----- Material to process

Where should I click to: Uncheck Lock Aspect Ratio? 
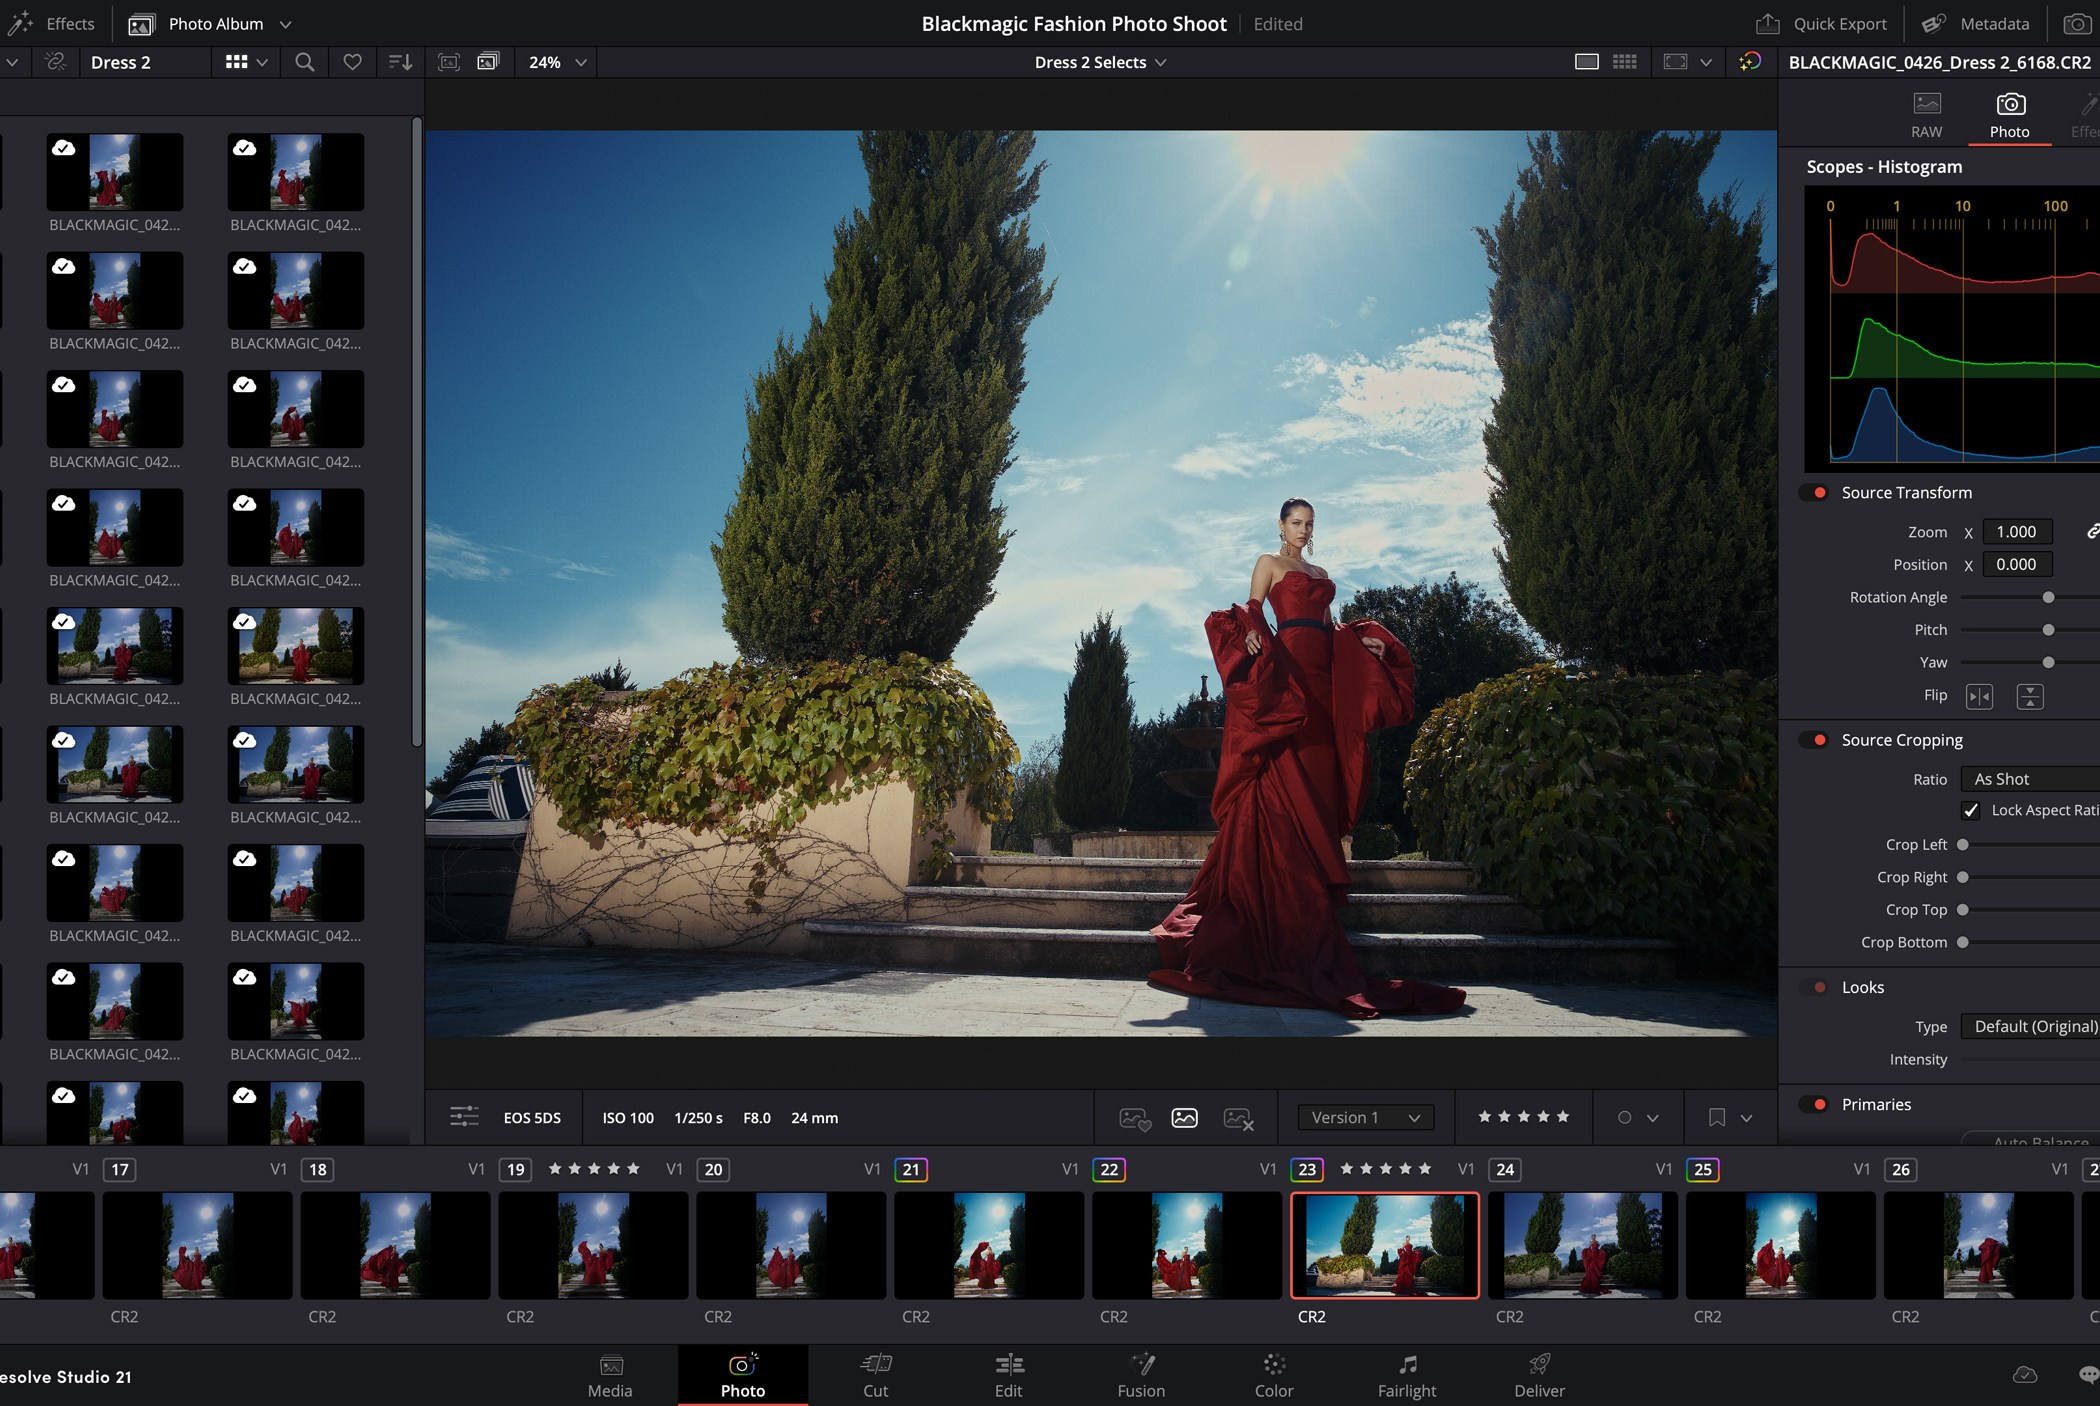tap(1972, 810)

----------
----- Material to process

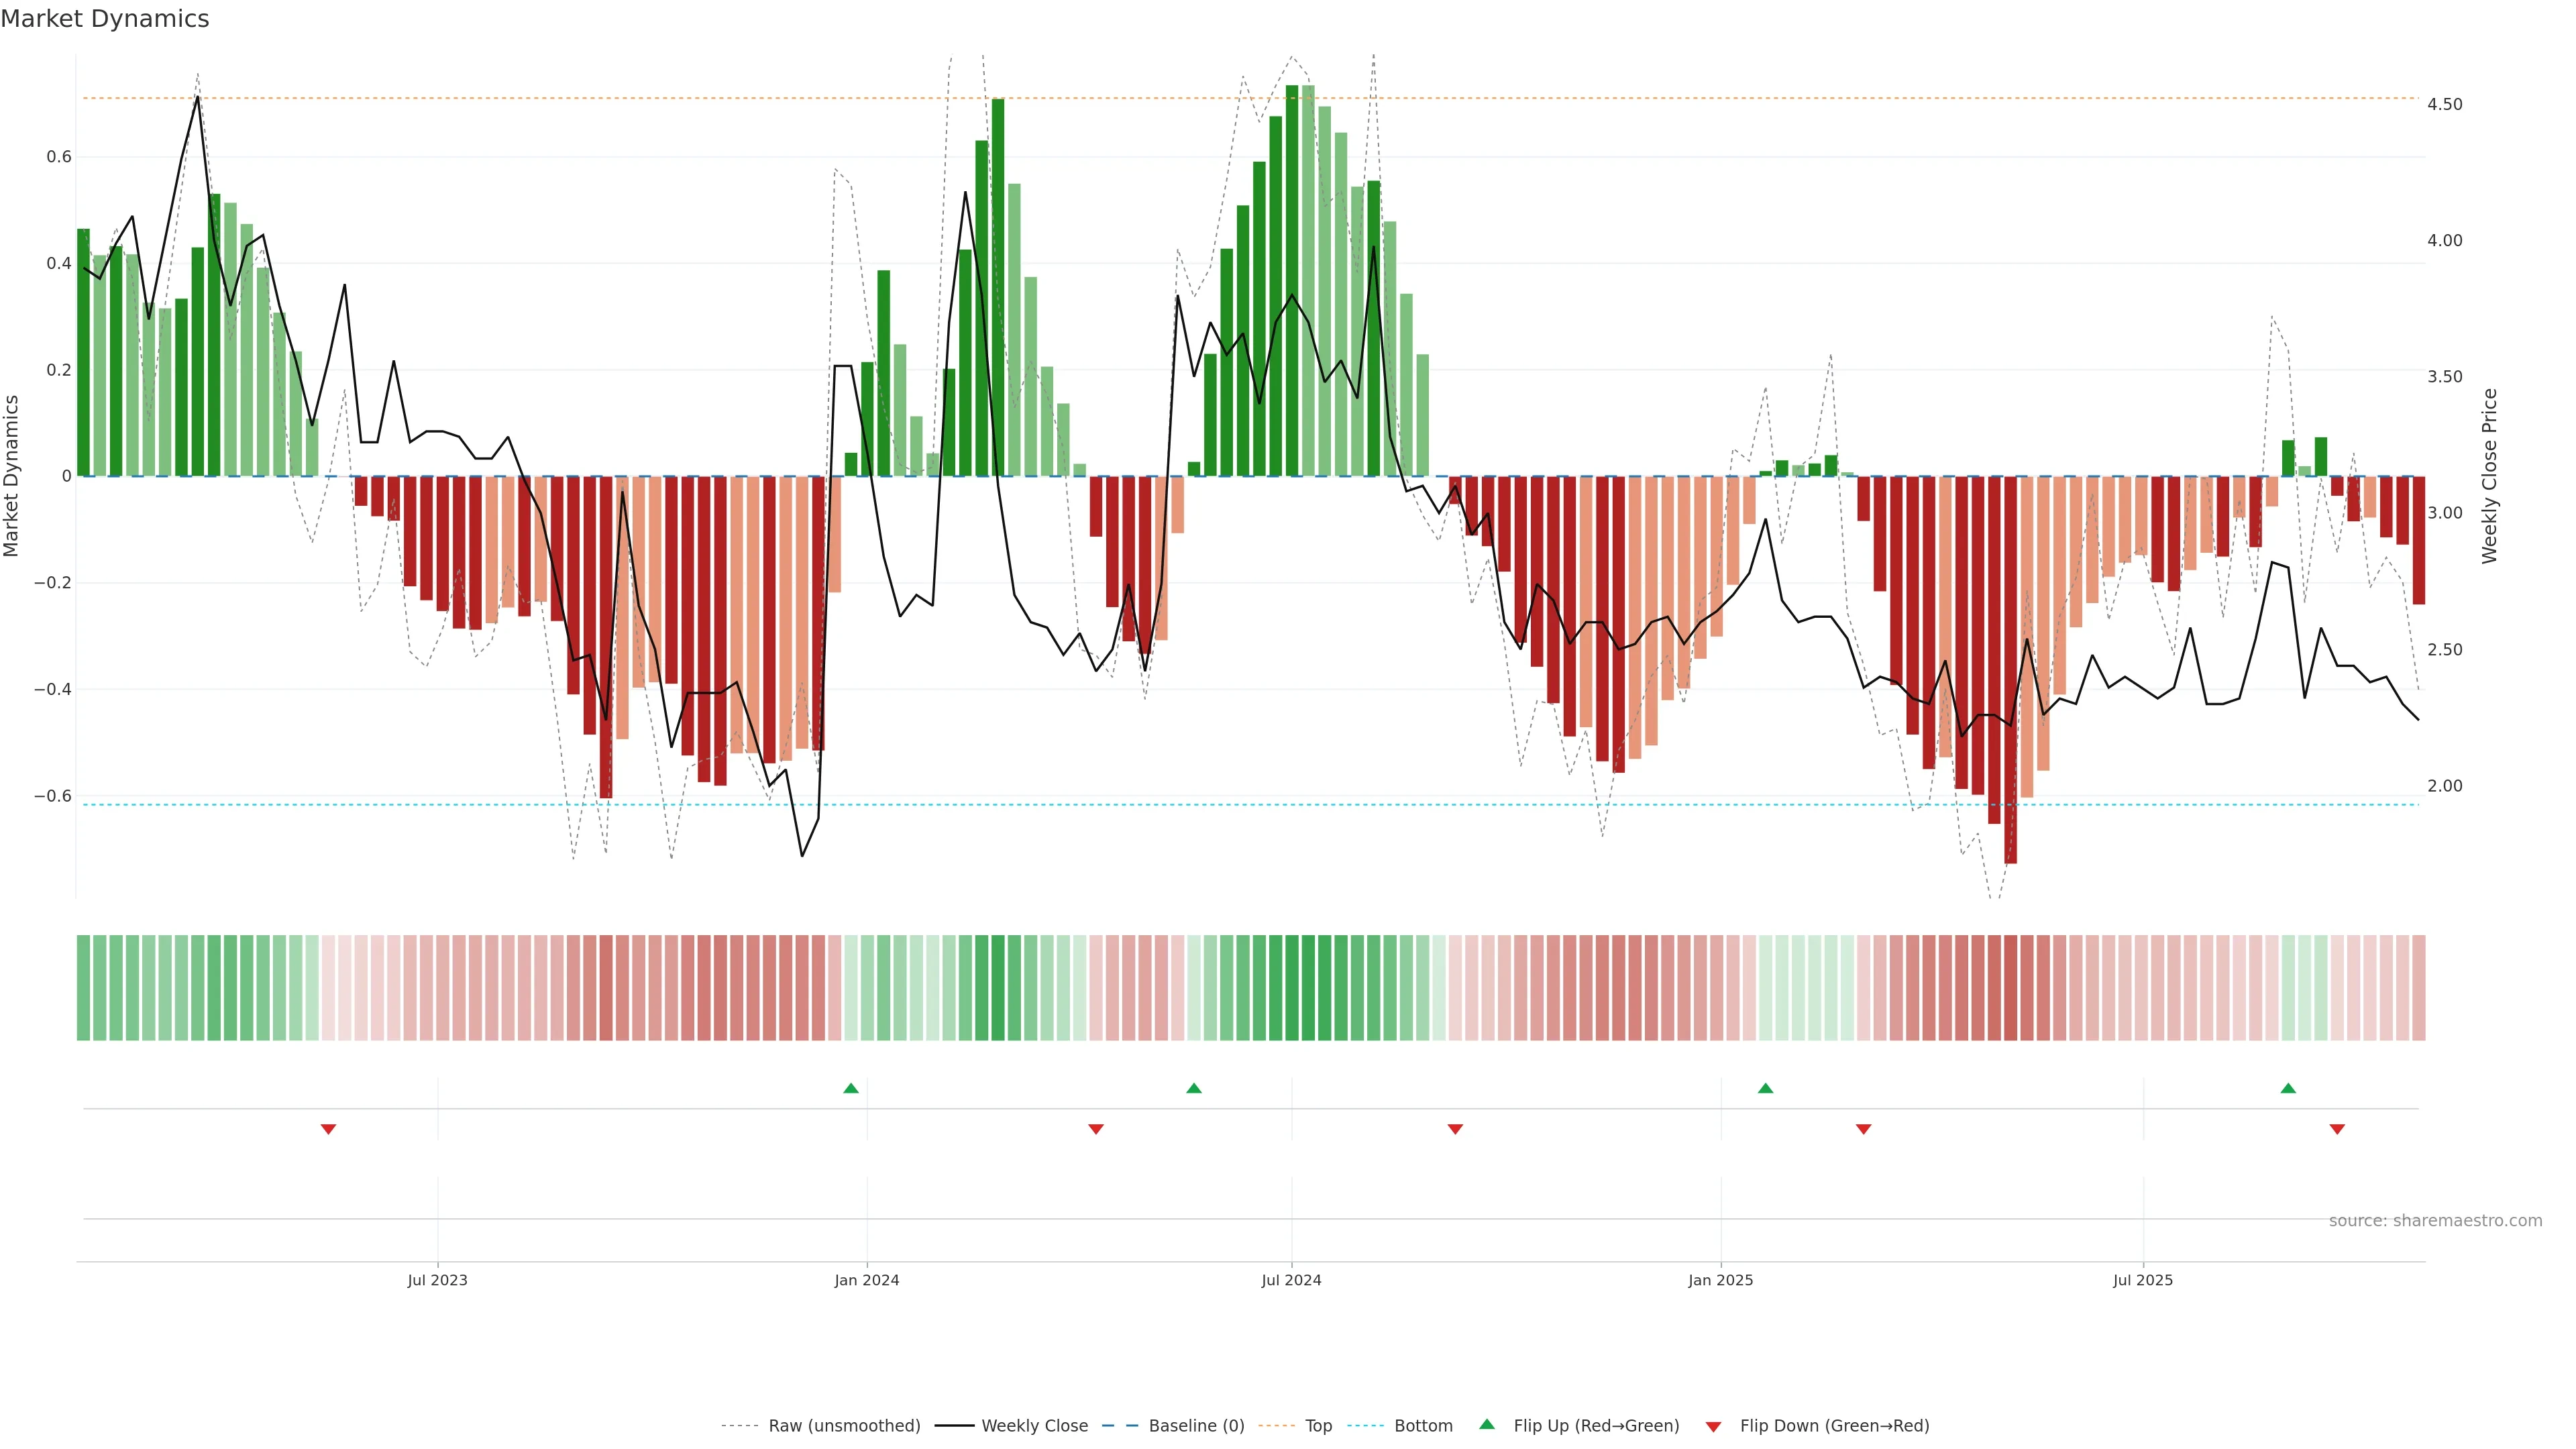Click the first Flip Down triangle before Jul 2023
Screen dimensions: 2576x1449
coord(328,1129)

----------
----- Material to process

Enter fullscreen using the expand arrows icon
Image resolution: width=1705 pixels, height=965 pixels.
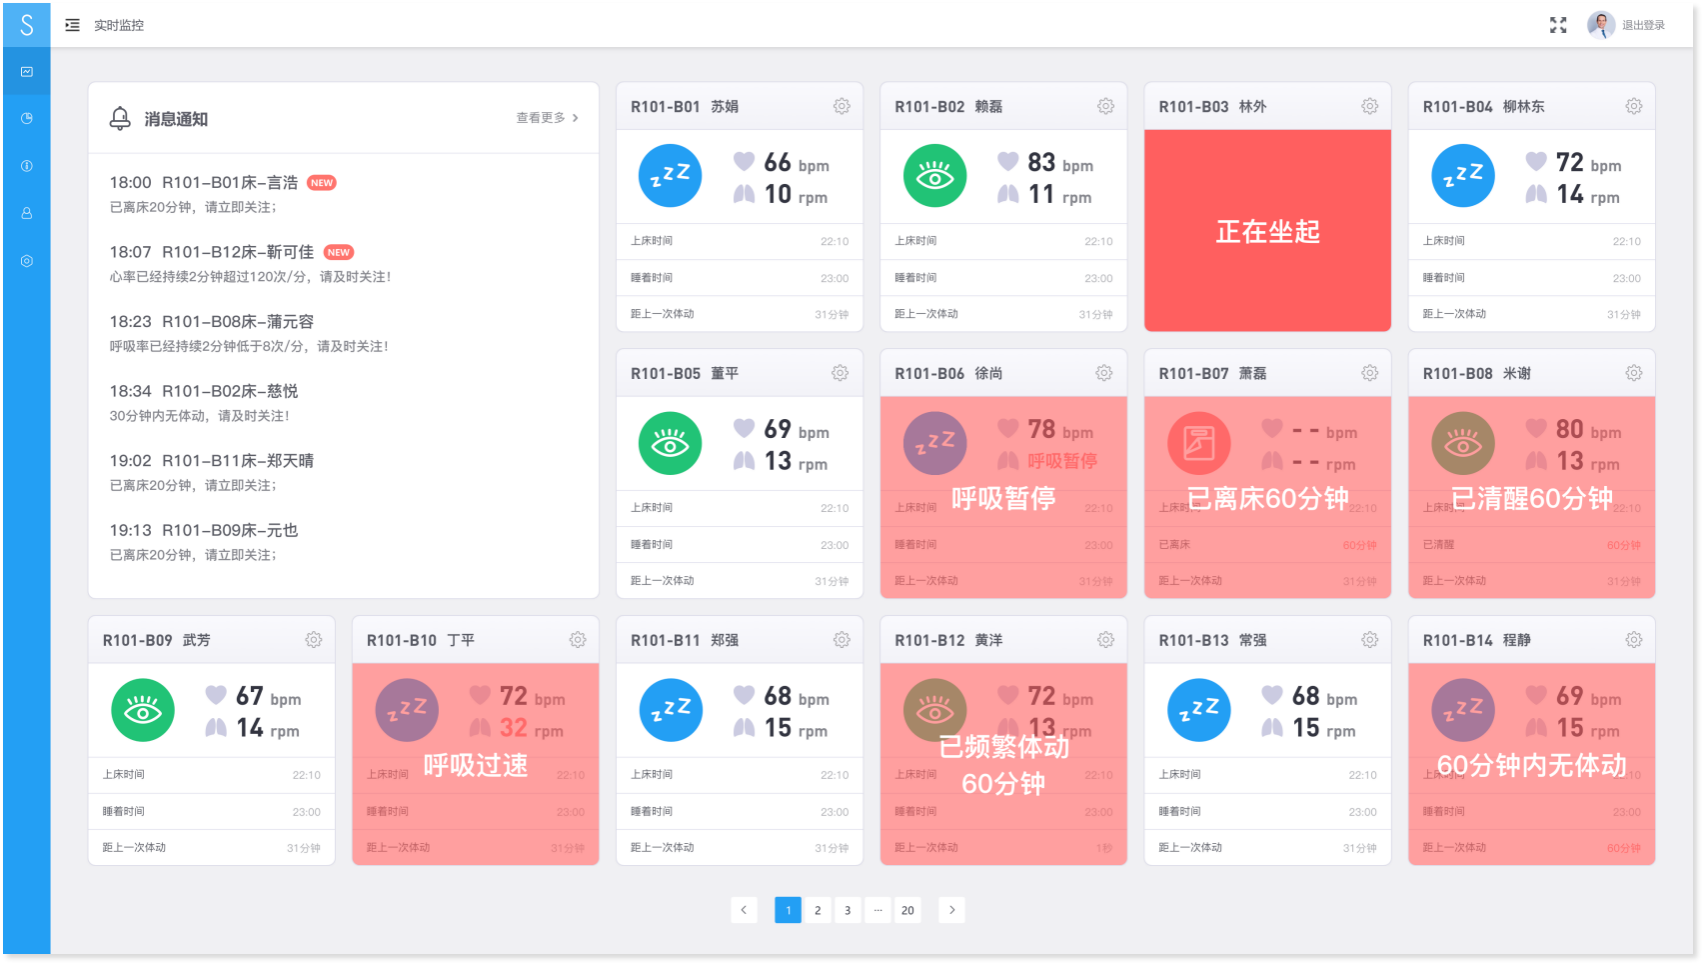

----------

Task description
From the records above, print exactly the lines that run from the line with "Enter fullscreen using the expand arrows icon" to the line with "Image resolution: width=1705", inclusive.

Reply
Enter fullscreen using the expand arrows icon
Image resolution: width=1705 pixels, height=965 pixels.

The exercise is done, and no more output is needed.